Wednesday, December 21, 2005

The "Not A Shred Of Credibility Left" award goes to...

John Snow!! OK, try this:

The Clinton surplus was inflated by a stock-price bubble... "You're going to make a lot of mistakes if you forecast based on a bubble," [Snow] said. "Bubbles burst."

Snow has some support for his view. "Capital gains receipts were unusually high'' during the last years of the Clinton administration, said Ed McKelvey, senior U.S. economist at Goldman, Sachs & Co. in New York. He estimated that when the budget surplus reached a peak of $237 billion in 2000, capital gains tax payments were about $90 billion higher than the norm for the early-to-mid 1990s.


Let's accept those figures and normalize them for the excessive activity at the height of the bubble... so that'd be... let's see... $237 billion.... minus $90 billion... carry the 12... and that gives us.... $147 billion! Why that's hardly a surplus at all! The Bush Administration can cut $147 billion in taxes without any discussion at all!

Of course, Snow doesn't acknowledge that the government's recent success in reducing the size of the deficit is owed at least in part to a similar "bubble", one based not on soaring stock prices, but instead on a provision in the tax code that will effect this year and this year only. As the Bloomberg article notes: "After reaching a record in 2004, the deficit fell by $94 billion in the budget year that ended Sept. 30 as tax receipts soared." That is fueled by taxes on hundreds of billions of dollars in profits repatriated by U.S.-based companies. These funds had been sheltered overseas, but this "penalty vacation" allowed companies to drag in all that cash over the period of a year.

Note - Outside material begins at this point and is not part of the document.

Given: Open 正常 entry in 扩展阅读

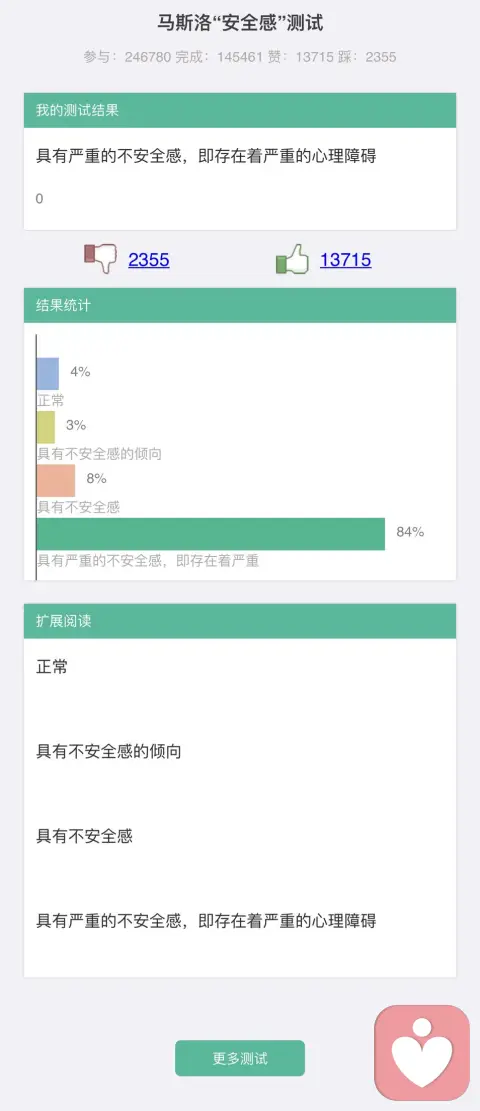Looking at the screenshot, I should tap(52, 667).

Here's the problem: they won't be able to do that next year. And even if they could, they won't have years and years of profits sheltered to bring in. So the only year that the deficit didn't get worse under Bush, it was only due to... well, I guess they'd be technically correct in saying that it's not a bubble, but as to the underlying characteristic criticized by Snow, namely that you'll make a lot of mistakes if you forecast based on something that'll go away, that remains the same.